To better detect and tracking morphological changes of printed patient-derived tumor organoid clusters, we propose a 3D imaging, segmentation and analysis method based on OCT technology with CNNs (Organoid printing and OCT-based analysis, OPO). Specifically, we exploit a designed inverted OCT system to perform automated, high-throughput imaging of organoids arising from patient-derived cancerous tissues such as liver, colon, and stomach. Moreover, two neural network joint organoid segmentation and classification algorithms are correspondingly designed to identify multi-scale organoids in OCT images with high accuracy. Based on the method of organoid mass alignment to achieve the tracking of individual organoids and the tracking analysis of multi-scale structures of organoid clusters within microbeads, we analyze the morphological and number changes of different individual organoids of the same species and different species of organoid clusters, providing a new method to study the growth, structural evolution and heterogeneity of organoid clusters.

2 Methods

2.1 Patient-derived cancer organoids preparation and culture

Multiple patient-derived cancer organoids (PCOs) were prepared by our proposed dot extrusion bioprinting (Wei et al., 2022), and a total of 52 samples of microbead organoid clusters of different patient sources were obtained, including three types of cancer organoids: liver, stomach, and intestine. Cells from patient-derived cancerous tissues were first digested with 0.25% trypsin, then suspended in base medium (DMEM/F12 with 10% FBS and 1% penicillin-streptomycin), and mixed with Matrigel in a 1:2 ratio to prepare the bioink for printing. Briefly, dot extrusion printing is a method of bioprinting using an extrusion printhead operating in intermittent mode to generate microbeads onto the target substrate surface by transient contact. The droplet-shaped microbeads will be deposited on the substrate due to the surface tension between the hydrogel and the substrate. The bioink was loaded into the extrusion printhead and kept at 37°C. Subsequently, the cell-laden bioink was printed in 96 multi-well plates using a micro-extrusion nozzle under pre-designed G-code commands with pneumatic pressure set to 100 kPa and dispensing time set to 1,000 ms. The multi-well plates were incubated at 37°C for 2–3 min to solidify the mixture and then invert to ensure free growth of PCOs suspended in the 3D environment of the Matrigel. The mixture was left to solidify for at least 20 min, then base medium supplemented with Wnt3a medium (1:1 ratio) was added to each well and the medium was renewed every 2 days during long-term incubation.

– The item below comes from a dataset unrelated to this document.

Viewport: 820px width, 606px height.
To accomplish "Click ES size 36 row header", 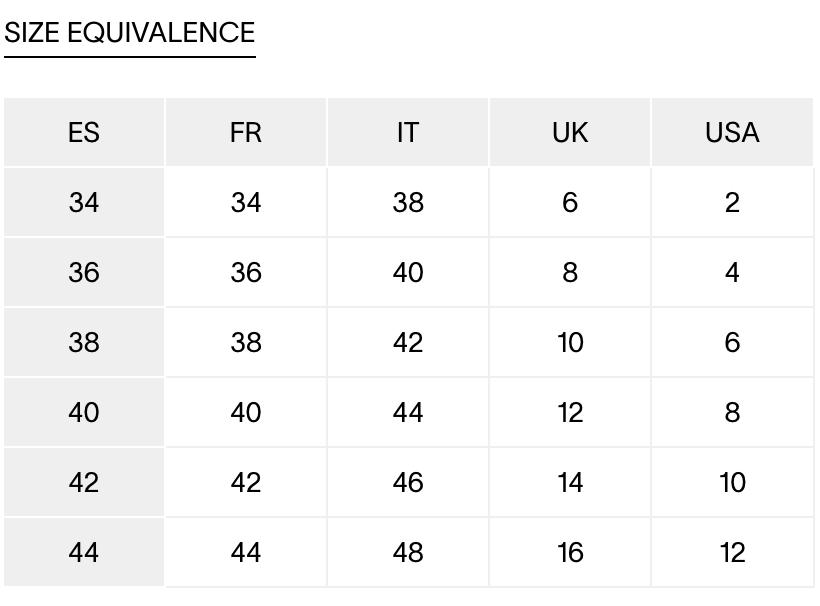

2.2 Image acquisition and preprocessing

We applied the SS-OCT system developed by Regenovo (Figure 1, Bio-Architect@ Tomography, Regenovo, China) to acquire 3D images of the organoid. The system has a central wavelength of 1,310 nm, an axial resolution of 7.6 μm and a lateral resolution of 15 μm. The OCT images were resized in the axial direction to yield isometric voxel spacing. It was noteworthy that the data used in this paper were observed using inverted imaging and tilted by 5–10° with the aim of reducing noise. For organoid clusters within printed microbeads, OCT data acquisition and data storage took no more than 30 s in total, and each OCT imaging monitoring did not exceed 1 h to reduce the impact of imaging monitoring on organoid growth. We started OCT imaging monitoring which last for 7 days when we observed most of the organoids sprouting under 4x microscope, and the time interval of each data acquisition was 24 h. Thus, a total of 364 sets of 3D OCT data were obtained for 52 samples of printed organoid clusters. The volume size of each group of 3D OCT images was 715(z) × 800(x) × 800(y) voxel, and the total field of view was 3.58 mm(z) × 4 mm(x) × 4 mm (y).

FIGURE 1

FIGURE 1. Schematic diagram of the SS-OCT system and the data processing flowchart for organoid imaging and segmentation. (A) Schematic diagram of the SS-OCT system for organoid imaging, (B) The data processing flowchart for organoid segmentation.

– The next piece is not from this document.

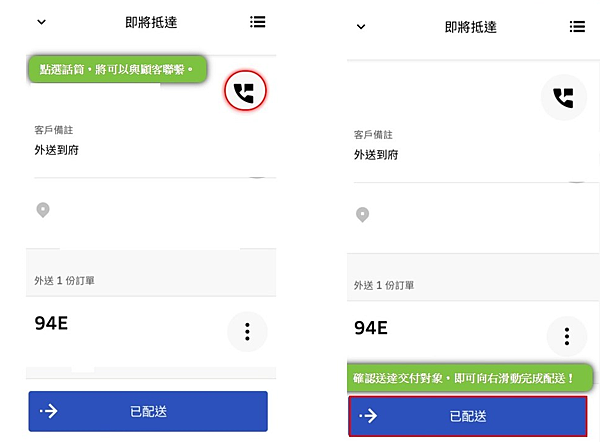Click the 已配送 button on left screen
The image size is (600, 442).
(x=148, y=411)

We selected 3-4 well-developed organoid samples for each of the three tumor types and chose different time points to cover the entire culture cycle. The final dataset contains 10 samples with a total of 24 OCT data, which is about 1/5 of all samples. Due to the high workload of supervised machine learning algorithms that require real annotated data for training and testing, it is not feasible to segment the entire OCT data manually. Therefore, each 3D body data in the 24 OCT data was annotated every four frames, and 3729 B-Scan images were finally obtained. We adjusted the contrast of the images and denoised the images by filtering so that the organoid could be more easily identified. The ground truth images are manually annotated by experts under the guidance of bright-field images, and the data were divided into two parts and annotated from the orthogonal direction. We first compared the bright-field images for determining the position of the organoid in the OCT images. Then the ground truth baseline is established by morphological characteristics of the organoid, signal intensity, and continuity of the organoid (adjacent B-scan images). Considering that the organoids below 32 μm are not biologically significant and their labeling errors are easy to occur, we set the lower bound of organoid size to 32 μm (Gil et al., 2021). In this work, the software tool ITK Snap was used.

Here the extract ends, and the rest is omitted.